I would bet it's not possible to translate it. I'm a 53yr old female who has been working with my husband for 12-15 years repairing & renovating homes. I've built decks & additions, put in doors and windows, put up sheetrock, spackled, painted, etc, and much, much more. Recently in a parking lot loading sheetrock onto the top of our minivan, I watched 3 very strong young men struggle to put one sheet of sheetrock into the back of a pickup truck, trying all different ways. Meanwhile, my husband and I methodically hoisted 6 sheets above our heads and walked them over the top of the van. Now, I DO realize there is knowledge involved, of the best way to lift an odd object, using wood to support it and how to position it, how to use the body in a safe and efficient way, etc. But my point is, although I am a middle aged woman and those guys were young and visibly muscular, I was more useful in getting a job like that done. And I KNOW that would apply to other tasks, even if I'd never done them before. I know this because I experience it every so often; I apply principles from something similar to something new ("Hmm, I've done something like this before"). Now, once those young men are taught a method, or figure one out, and do it a few times, they will outperform me because they could go for longer, maybe dealing with 20 sheets before needing a break whereas I'd need a break sooner. But we don't deal with large quantities of anything anyway. So.... do what you will with that input from me.

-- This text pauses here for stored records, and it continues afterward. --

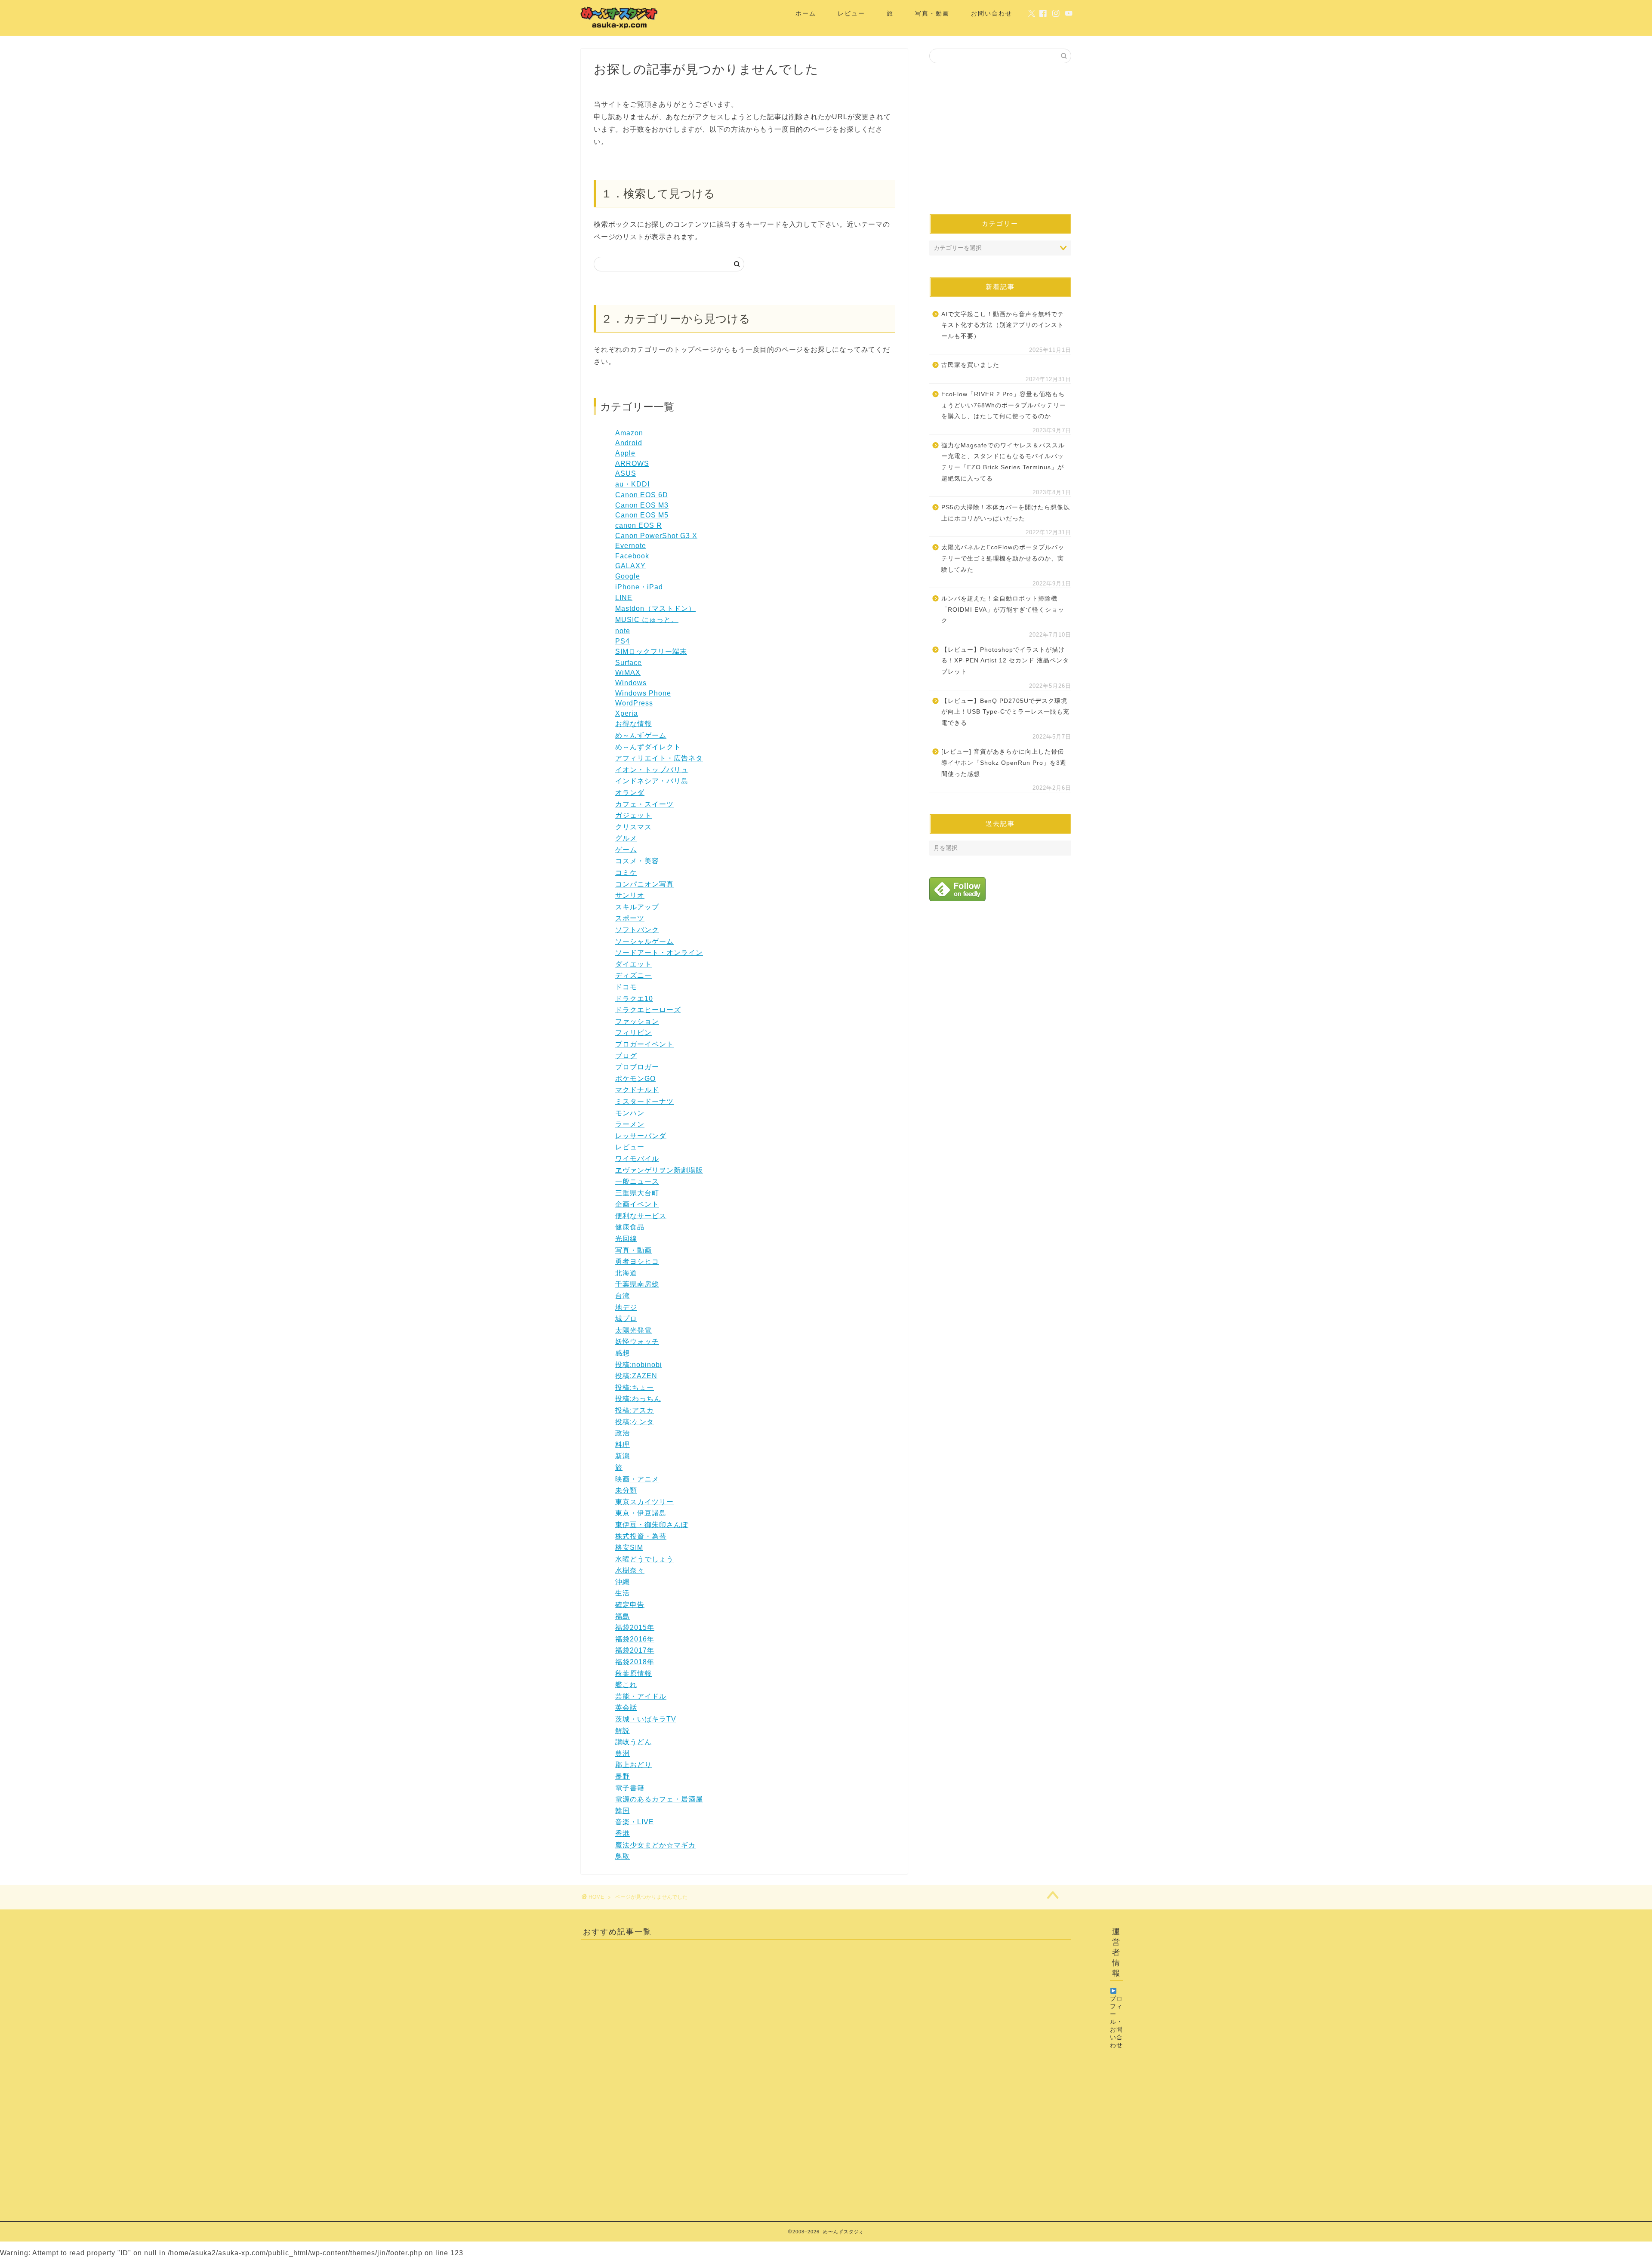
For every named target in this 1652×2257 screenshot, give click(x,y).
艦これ (626, 1684)
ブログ (626, 1055)
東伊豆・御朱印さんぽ (651, 1524)
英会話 (626, 1707)
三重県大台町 (637, 1193)
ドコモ (626, 987)
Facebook (632, 556)
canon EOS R (638, 525)
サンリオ (629, 895)
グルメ (626, 838)
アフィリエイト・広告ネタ (659, 758)
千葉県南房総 (637, 1284)
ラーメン (629, 1124)
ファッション (637, 1021)
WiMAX (628, 672)
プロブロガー (637, 1067)
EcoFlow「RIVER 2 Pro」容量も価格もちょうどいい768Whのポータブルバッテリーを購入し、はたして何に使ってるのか (1003, 405)
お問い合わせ (991, 13)
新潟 (622, 1456)
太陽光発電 (633, 1330)
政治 (622, 1433)
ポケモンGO (635, 1078)
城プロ (626, 1318)
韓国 (622, 1810)
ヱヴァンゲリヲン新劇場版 (659, 1170)
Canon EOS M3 (642, 505)
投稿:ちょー (634, 1387)
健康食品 (629, 1227)
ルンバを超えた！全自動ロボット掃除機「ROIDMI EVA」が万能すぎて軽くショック (1002, 609)
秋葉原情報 (633, 1673)
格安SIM (629, 1547)
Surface (628, 662)
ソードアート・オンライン (659, 952)
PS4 (622, 641)
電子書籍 (629, 1788)
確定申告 (629, 1604)
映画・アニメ (637, 1479)
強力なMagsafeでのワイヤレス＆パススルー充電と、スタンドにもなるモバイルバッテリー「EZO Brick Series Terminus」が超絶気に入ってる (1003, 462)
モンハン (629, 1113)
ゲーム (626, 849)
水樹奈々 (629, 1570)
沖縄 (622, 1582)
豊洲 (622, 1753)
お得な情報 (633, 723)
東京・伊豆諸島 (640, 1513)
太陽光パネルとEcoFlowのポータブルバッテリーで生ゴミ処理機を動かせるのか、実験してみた (1002, 558)
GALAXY (630, 566)
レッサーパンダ (640, 1135)
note (622, 630)
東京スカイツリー (644, 1502)
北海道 (626, 1273)
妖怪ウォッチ (637, 1341)
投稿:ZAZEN (636, 1375)
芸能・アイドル (640, 1696)
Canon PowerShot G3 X (656, 535)
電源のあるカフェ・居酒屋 (659, 1799)
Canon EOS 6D (641, 495)
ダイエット (633, 964)
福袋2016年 (634, 1639)
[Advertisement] (1000, 138)
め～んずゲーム (640, 735)
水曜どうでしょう (644, 1559)
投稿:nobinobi (638, 1364)
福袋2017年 (634, 1650)
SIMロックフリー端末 (651, 651)
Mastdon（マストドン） (655, 608)
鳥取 (622, 1856)
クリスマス (633, 827)
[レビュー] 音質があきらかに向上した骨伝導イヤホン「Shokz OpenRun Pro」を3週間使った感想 (1003, 762)
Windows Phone (643, 693)
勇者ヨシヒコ (637, 1261)
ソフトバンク (637, 929)
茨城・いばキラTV (645, 1719)
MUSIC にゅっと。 (646, 619)
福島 (622, 1616)
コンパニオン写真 (644, 884)
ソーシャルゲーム (644, 941)
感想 (622, 1353)
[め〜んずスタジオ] (619, 28)
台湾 (622, 1295)
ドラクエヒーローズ (648, 1009)
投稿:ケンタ (634, 1422)
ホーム (805, 13)
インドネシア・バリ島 (651, 781)
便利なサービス (640, 1215)
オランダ (629, 792)
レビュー (851, 13)
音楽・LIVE (634, 1822)
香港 (622, 1833)
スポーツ (629, 918)
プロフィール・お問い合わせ (1116, 2021)
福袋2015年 (634, 1627)
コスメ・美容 (637, 861)
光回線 (626, 1238)
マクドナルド (637, 1089)
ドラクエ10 (634, 998)
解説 (622, 1730)
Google (627, 576)
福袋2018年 (634, 1662)
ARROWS (632, 463)
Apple (625, 453)
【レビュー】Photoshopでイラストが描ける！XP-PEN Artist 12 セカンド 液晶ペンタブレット (1005, 661)
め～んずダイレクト (648, 747)
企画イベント (637, 1204)
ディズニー (633, 975)
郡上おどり (633, 1764)
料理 (622, 1444)
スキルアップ (637, 907)
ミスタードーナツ (644, 1101)
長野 (622, 1776)
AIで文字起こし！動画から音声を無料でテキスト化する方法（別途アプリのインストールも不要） (1002, 325)
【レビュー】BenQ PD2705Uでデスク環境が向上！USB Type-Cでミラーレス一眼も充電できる (1005, 712)
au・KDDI (632, 484)
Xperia (626, 713)
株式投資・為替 (640, 1536)
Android (628, 442)
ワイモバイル (637, 1158)
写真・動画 (932, 13)
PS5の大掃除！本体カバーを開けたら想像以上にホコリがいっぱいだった (1005, 513)
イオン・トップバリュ (651, 769)
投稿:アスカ (634, 1410)
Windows (631, 683)
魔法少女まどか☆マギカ (655, 1845)
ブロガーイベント (644, 1044)
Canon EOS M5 (642, 515)
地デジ (626, 1307)
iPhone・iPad (639, 587)
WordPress (634, 703)
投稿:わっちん (638, 1398)
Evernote (630, 545)
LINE (623, 597)
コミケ (626, 872)
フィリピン (633, 1032)
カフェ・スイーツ (644, 804)
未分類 (626, 1490)
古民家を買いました (970, 365)
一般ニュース (637, 1181)
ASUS (625, 473)
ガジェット (633, 815)
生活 (622, 1593)
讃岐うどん (633, 1742)
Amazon (629, 433)
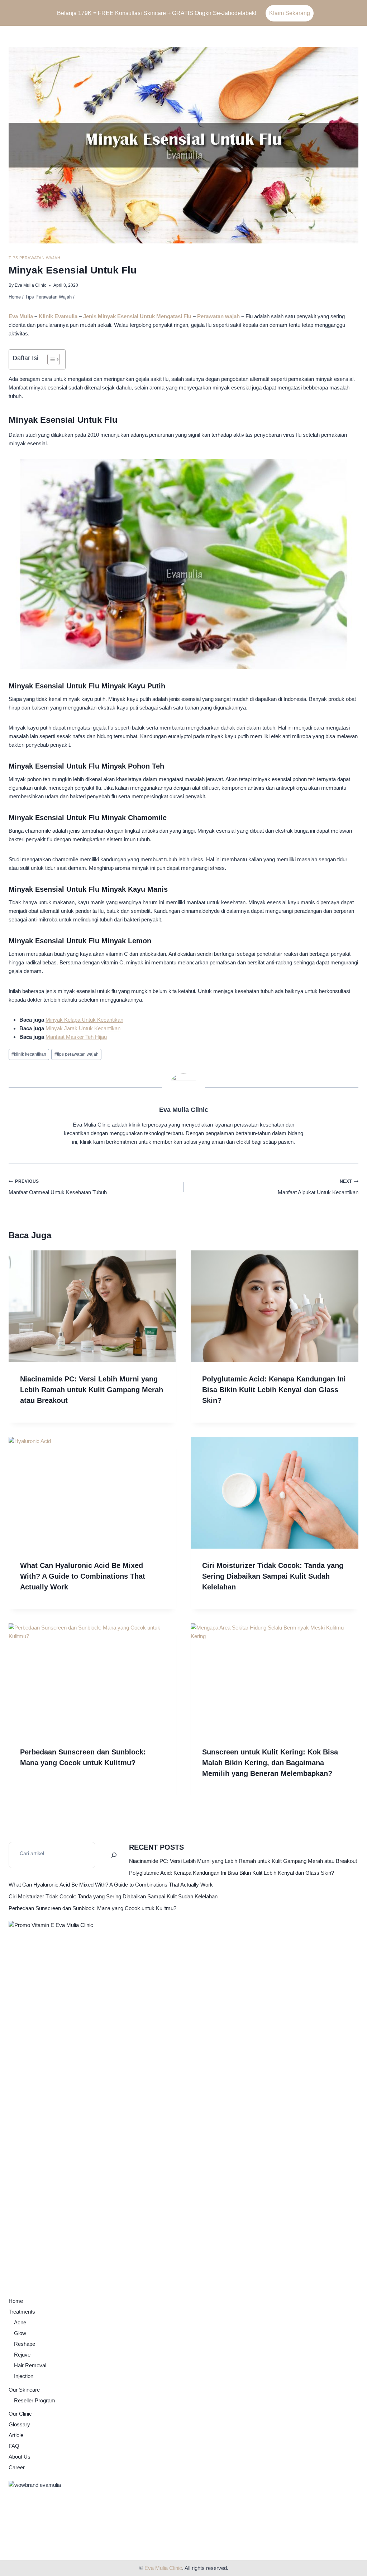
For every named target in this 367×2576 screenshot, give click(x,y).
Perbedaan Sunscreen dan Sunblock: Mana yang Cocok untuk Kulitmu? (92, 1908)
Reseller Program (34, 2400)
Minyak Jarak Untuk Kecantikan (83, 1028)
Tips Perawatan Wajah (35, 258)
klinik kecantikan (28, 1054)
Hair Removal (30, 2365)
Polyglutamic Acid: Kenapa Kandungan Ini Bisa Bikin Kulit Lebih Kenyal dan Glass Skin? (274, 1389)
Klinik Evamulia (59, 316)
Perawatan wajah (218, 316)
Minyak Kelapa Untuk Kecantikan (84, 1020)
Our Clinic (20, 2414)
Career (17, 2467)
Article (16, 2435)
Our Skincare (24, 2390)
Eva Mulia (21, 316)
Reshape (24, 2344)
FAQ (14, 2446)
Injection (23, 2376)
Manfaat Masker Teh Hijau (76, 1037)
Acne (20, 2322)
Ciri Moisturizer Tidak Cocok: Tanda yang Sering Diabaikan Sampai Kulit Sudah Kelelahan (272, 1576)
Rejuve (22, 2355)
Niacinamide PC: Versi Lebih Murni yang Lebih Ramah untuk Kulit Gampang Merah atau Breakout (91, 1389)
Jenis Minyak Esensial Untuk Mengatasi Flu (138, 316)
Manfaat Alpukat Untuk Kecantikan (318, 1187)
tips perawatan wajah (76, 1054)
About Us (19, 2457)
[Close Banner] (360, 13)
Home (16, 2301)
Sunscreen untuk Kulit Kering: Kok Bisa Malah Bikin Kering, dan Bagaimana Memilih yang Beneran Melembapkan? (270, 1762)
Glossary (19, 2424)
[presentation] (92, 1306)
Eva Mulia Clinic (30, 285)
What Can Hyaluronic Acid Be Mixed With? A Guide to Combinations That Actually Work (82, 1576)
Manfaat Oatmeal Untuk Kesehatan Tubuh (58, 1187)
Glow (20, 2333)
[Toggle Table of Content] (50, 359)
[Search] (114, 1855)
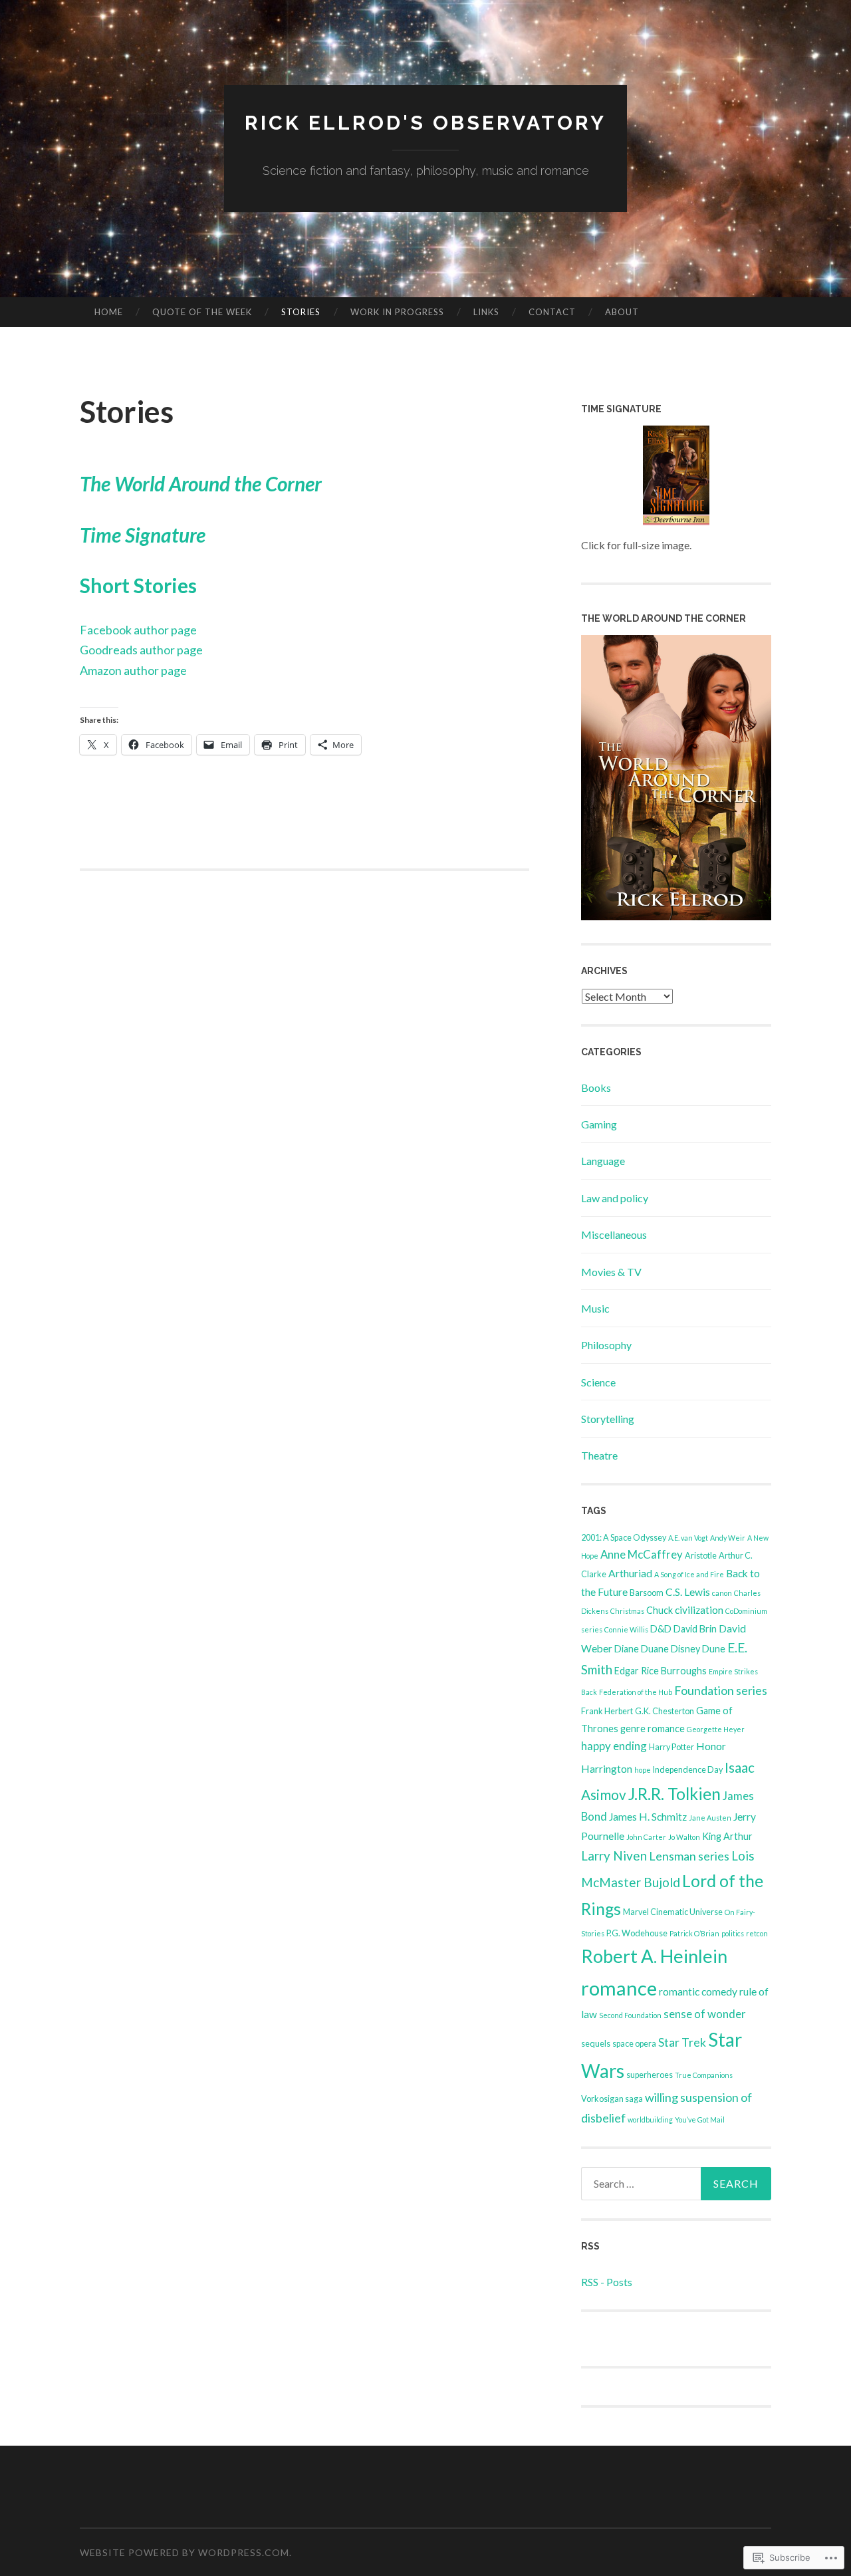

I'd also like to add (thinking also about tai chi, which I've been doing for over 25 years) that there are things to consider like muscle memory, balance, coordination, muscles working together (ex: climbing a ladder on only part of your feet, diagonally, while carrying a tool in one hand and holding each rung with the other, or similar 'complicated' motions), and the brain communicating with all different muscles including balancing, holding things, talking to someone, being aware of one's surroundings, and more. This is all opposed to a gym workout of standing or sitting in one safe space (not on bumpy ground, or mud, or a slope, or with animals around, or while someone is using tools) only focusing on one body part, doing one movement at a time. Maybe it could be like comparing a decathlon athlete who can do 10 different sports to a weightlifter.